### GIVEN RECORDS
┄┄┄┄┄┄┄┄┄┄┄┄┄┄┄┄┄┄┄┄

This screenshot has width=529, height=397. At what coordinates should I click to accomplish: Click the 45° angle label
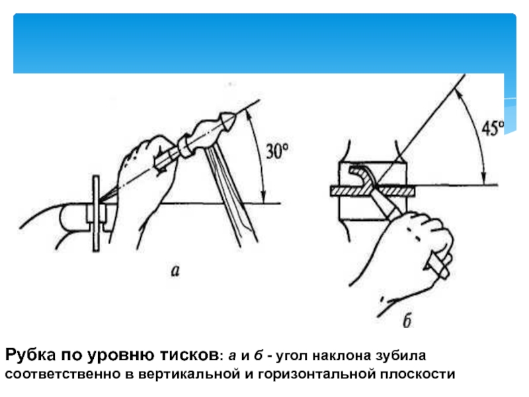492,128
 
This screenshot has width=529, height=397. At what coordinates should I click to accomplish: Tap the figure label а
175,270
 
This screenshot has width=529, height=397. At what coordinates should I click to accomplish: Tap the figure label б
408,322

┄┄┄┄┄┄┄┄┄┄┄┄┄┄┄┄┄┄┄┄

### JOB
Write out every line of the items above as a numbered list, skipping the blank lines and leaving out the pictures.

### WRITTEN ANSWER
1. This screenshot has width=529, height=397. At what coordinates should I click to accomplish: Click the 45° angle label
2. 492,128
3. This screenshot has width=529, height=397. At what coordinates should I click to accomplish: Tap the figure label а
4. 175,270
5. This screenshot has width=529, height=397. At what coordinates should I click to accomplish: Tap the figure label б
6. 408,322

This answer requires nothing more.